#### 原文

加藤:日本は企業に入ってから学び直すことが難しいのが現状です。就職後でも一定期間、勉強して戻ってくれば、これまでと違う発想、知識、価値観を持ち込めます。しかし、いったん入社すると定年まで顔ぶれが変わらない環境に身を置いていると、新しいアイデアに対して抵抗感が強かったり、たとえイノベーティブなことを行おうとしても周りに潰されたりと、悪循環に陥ってしまいがちです。

馬渕:やる気を出しても、やらせてもらえないと閉塞感につながります。

加藤:そうなんです。最近ではリスキリング(※)という言葉がホットトピックにもなっていますが、日本社会でどう取り組めばいいと思われますか。

※リスキリング=現在の職業、または新しい職業に就く際に必要とされるスキルを修得すること。

馬渕:政府が求めているのはIT人材だと思いますが、全員が当てはまるわけじゃありません。経営学を学べるビジネススクールに通えばいいわけでもない。それよりも今の実務と遠くない勉強から始めれば、継続しやすいと思います。私の場合、まず心がけたのは、目の前にいるチームに喜んでもらえるようなアウトプットのためのインプットでした。

加藤:目の前のチームに貢献できるようなインプットですか?

馬渕:はい。「今、政府がこんな方針で動いている」といった、メンバーが追えていない情報をインプットして簡単にまとめ、定例会議で共有すると、「じゃあそういう視点で発信していこう」といった感じでチームにとても喜ばれます。近くにいる人の喜びは原動力になりやすいので、日常業務のなかで思い描ける相手のためにインプットしてみることです。「今週はあのチームのために、この資料を出してみよう」などと進めれば自然にインプットできますし、アウトプットも明確にできます。

加藤:あまり大きなことを考えるより、まず近くを意識していくということでしょうか。

馬渕:すると、その題材をベースに、みんなの知見を混ぜ合わせて議論できる。半熟の状態で持っていったとしても、仲間で壁打ちができるんです。それを持ち帰り、一人の時間にアップデートして…ということを繰り返していくと、自然に学び直しもスキルアップもできます。それがある程度できていくと、次に違う役割を求められるようになり、キャリアのステップアップにもつながります。

加藤:確かに自分に関係のないことから入ってしまうと、何から手をつけたらいいかわからず、長続きしない結果に陥りがちです。今から自分がどうキャリアを積んでいくのか、悩んでいる人たちにもすごく参考になると思います。

馬渕:今の会社にまだ社員が20人ほどしかいなかったときは私も焦り、プログラミングを学ぶ塾に申し込んだことがあります。でもそれは私の役割ではないし、できる人を雇えばいい話。プログラミングでも広報でもプロにならなければいけない、なんて手を広げてしまうと、深く学べなくなります。だから、削ぎ落としながらインプットすることを絞っていきました。

加藤:おっしゃる通り、急に広げすぎるのは良くないかもしれません。研究でも広げすぎたり得意ではない分野に参入したりしてしまうと、アウトプットに時間がかかり、途中で挫折することが何度もありました。とはいえ忙しくなると私の場合、なかなかインプットにまで手が回らず、新しいことを身につけていないなと不安に陥るのですが…。

#### 課題
1: 原文の「加藤:日本は企業に入ってから」から「馬渕:やる気を出しても、やらせてもらえないと閉塞感につながります。」までを、その両端を含めて書き写しなさい。その際、「悪循環」を「負の連鎖」に置き換えること。
2: 原文によると、今の会社にまだ社員が20人ほどしかいなかったとき、馬渕氏は何に申し込みましたか。
3: リスキリングをめぐる対談である原文を、最後の加藤氏の発言に続けて書き進めなさい。

#### 抽出情報

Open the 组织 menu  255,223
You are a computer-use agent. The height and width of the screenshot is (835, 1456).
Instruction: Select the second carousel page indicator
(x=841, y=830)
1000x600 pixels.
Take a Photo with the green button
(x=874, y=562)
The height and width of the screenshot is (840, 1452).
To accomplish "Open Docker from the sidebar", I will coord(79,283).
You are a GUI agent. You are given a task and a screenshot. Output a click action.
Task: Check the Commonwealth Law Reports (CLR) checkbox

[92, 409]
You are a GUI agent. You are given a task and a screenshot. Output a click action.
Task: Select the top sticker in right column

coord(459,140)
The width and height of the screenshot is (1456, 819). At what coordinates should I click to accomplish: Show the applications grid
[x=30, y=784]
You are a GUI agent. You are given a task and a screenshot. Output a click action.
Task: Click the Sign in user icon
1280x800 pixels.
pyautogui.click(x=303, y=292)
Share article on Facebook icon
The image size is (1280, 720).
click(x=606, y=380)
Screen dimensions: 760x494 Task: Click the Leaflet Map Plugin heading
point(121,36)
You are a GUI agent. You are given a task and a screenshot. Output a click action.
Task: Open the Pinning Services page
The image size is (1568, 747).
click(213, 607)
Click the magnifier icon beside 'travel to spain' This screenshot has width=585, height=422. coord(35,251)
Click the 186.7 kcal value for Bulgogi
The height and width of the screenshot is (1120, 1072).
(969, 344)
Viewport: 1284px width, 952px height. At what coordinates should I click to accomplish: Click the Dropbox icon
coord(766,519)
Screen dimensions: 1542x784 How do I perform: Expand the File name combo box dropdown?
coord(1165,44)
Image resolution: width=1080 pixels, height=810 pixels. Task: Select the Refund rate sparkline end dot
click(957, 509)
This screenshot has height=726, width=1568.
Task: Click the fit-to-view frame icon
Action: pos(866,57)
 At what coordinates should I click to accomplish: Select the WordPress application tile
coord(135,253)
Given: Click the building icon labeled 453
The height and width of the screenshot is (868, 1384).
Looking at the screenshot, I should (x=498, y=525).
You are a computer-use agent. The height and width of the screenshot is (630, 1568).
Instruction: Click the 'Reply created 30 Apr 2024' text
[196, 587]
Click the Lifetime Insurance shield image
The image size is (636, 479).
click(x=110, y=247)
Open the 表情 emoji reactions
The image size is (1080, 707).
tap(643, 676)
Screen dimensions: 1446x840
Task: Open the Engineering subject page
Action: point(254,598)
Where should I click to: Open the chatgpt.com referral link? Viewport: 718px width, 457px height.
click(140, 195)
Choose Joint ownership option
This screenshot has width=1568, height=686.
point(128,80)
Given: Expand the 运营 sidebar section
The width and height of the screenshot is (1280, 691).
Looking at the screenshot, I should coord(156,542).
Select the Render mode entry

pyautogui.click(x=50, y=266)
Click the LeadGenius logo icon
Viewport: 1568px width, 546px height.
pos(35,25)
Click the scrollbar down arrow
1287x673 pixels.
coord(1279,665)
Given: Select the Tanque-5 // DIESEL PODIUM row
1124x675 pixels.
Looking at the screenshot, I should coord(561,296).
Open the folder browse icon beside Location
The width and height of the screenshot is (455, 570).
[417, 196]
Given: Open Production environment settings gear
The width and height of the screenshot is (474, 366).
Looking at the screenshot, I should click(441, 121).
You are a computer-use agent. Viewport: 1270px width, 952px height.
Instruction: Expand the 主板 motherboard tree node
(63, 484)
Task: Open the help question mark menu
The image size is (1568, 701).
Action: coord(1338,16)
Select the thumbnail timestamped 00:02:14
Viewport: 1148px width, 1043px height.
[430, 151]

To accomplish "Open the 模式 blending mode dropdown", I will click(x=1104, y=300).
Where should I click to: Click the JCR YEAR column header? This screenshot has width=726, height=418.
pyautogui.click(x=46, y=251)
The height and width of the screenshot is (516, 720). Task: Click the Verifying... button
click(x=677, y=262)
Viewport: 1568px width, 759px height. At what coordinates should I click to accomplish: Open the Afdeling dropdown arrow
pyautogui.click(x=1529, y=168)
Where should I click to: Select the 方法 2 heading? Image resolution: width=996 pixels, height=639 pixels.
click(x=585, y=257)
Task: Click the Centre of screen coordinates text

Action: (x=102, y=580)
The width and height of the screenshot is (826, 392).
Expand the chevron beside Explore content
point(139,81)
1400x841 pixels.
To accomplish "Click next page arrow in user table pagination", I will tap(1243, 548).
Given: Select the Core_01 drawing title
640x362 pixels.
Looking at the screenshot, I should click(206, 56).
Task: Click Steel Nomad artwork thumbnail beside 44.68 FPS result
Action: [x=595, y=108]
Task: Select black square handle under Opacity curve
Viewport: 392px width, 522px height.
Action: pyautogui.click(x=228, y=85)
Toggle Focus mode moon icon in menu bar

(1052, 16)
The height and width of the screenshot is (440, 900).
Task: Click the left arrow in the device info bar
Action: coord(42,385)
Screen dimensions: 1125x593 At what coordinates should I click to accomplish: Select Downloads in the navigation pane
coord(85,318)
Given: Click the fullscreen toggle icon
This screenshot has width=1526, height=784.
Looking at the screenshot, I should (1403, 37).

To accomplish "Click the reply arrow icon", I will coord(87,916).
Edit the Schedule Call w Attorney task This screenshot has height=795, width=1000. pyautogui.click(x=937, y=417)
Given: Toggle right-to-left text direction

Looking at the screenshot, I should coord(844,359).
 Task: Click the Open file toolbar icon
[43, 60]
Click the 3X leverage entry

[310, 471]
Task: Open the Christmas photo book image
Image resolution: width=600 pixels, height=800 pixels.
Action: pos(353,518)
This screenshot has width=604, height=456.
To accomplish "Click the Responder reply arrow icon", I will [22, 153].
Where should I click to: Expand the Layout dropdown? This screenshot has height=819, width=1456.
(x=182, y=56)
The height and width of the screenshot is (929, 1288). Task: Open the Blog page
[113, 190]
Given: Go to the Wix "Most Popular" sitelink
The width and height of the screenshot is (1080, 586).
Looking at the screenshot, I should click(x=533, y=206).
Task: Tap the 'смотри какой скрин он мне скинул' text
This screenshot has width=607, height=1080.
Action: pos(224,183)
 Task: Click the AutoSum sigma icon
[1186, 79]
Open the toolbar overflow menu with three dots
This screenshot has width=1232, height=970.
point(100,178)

#### 解答
1:
加藤:日本は企業に入ってから学び直すことが難しいのが現状です。就職後でも一定期間、勉強して戻ってくれば、これまでと違う発想、知識、価値観を持ち込めます。しかし、いったん入社すると定年まで顔ぶれが変わらない環境に身を置いていると、新しいアイデアに対して抵抗感が強かったり、たとえイノベーティブなことを行おうとしても周りに潰されたりと、負の連鎖に陥ってしまいがちです。

馬渕:やる気を出しても、やらせてもらえないと閉塞感につながります。

2: プログラミングを学ぶ塾です。

3:
馬渕:わかります。どんどん浸食されてくるような感覚になります。アウトプットだけだと自分がどんどんすり減って枯渇し、自信もなくなっていくので、土曜の午前中だけでもインプットにあてるなど、強制的にスケジュールに入れて時間を確保しています。毎日ニュースは見ますが、元データをしっかり見るのは日常では難しいですからね。土日なら外部の人から連絡が来ない、連絡が来たとしても社会人としてすぐに返さなくていい時間が取りやすいかなと。

週末にインプットの時間を確保するために、金曜日の夜から体制を整えるという馬渕さん

加藤:相当ご多忙なのにどうされているのかと思っていたのですが、インプットの時間を予め予定に組み込まれているのですね。インプットしないと、アウトプットの質も落ちていくと思います。

馬渕:はい。どんどん薄くなっていきます。一つの事象をとっても、ちゃんとインプットを継続していると三層くらいの下からの深い意見が出せても、追っているだけだと第一層からの浅いことしか言えなくなってしまいます。

自分を評価してくれる組織の存在を知ることが生きやすさにもつながる

加藤:スタートアップは広義には、「新しく何かを始めること」だと捉えられます。これは、生き方やキャリア、人生を充実したものにするためにも大切なことだと思います。しかし何かにチャレンジしたいけど、既存の組織で思い留まっている優秀な人も多くいらっしゃいます。

馬渕:私が勤めている会社は、株式投資型クラウドファンディング事業を営むスタートアップですが、大手金融機関で20年働いてきたような50歳から60歳くらいの方たちがたくさん活躍されています。大企業で行き場がなくなっている方々の問題も取り沙汰されていますが、そこには人脈やノウハウがたまっているので、ポジションを変えてスタートアップに来られたらかなり重宝されると思います。

加藤:雇用の流動化は、活躍の場を見つけるという意味でも重要です。スタートアップから再び大企業へ戻ることも、また新たなキャリアにつながります。政治主導で変えるのは難しいかもしれませんが、私の感覚的には、若い人の価値観が変わってきていて、これだけ終身雇用や年功序列の意識が薄れてくると、なし崩し的に変わりつつあるような印象を持っています。

馬渕:一つの組織で終身雇用もいいのですが、その世界が自分の100%だった場合、もし認められなかったり失敗して行き詰まると、生きづらいと思います。でも別のところに移れば自分のことを評価してくれる組織もたくさんあり、その視点があるかないかで生きやすさは全然違ってきます。そこはまだまだ日本は浸透していないと感じている部分です。先ほどの話にもつながりますが、ここが自分の最後の世界だと思うと失敗できない、となるのも無理はありません。

加藤:なるほど。起業家というと若い世代をイメージしますが、平均年齢を見ると日本でも海外でも40代前半ぐらいです。しかし、その世代になると、リスクを取りにくいという人も少なくありません。再チャレンジできる雰囲気がないと、なかなか既存の企業から離れるのは難しいと思います。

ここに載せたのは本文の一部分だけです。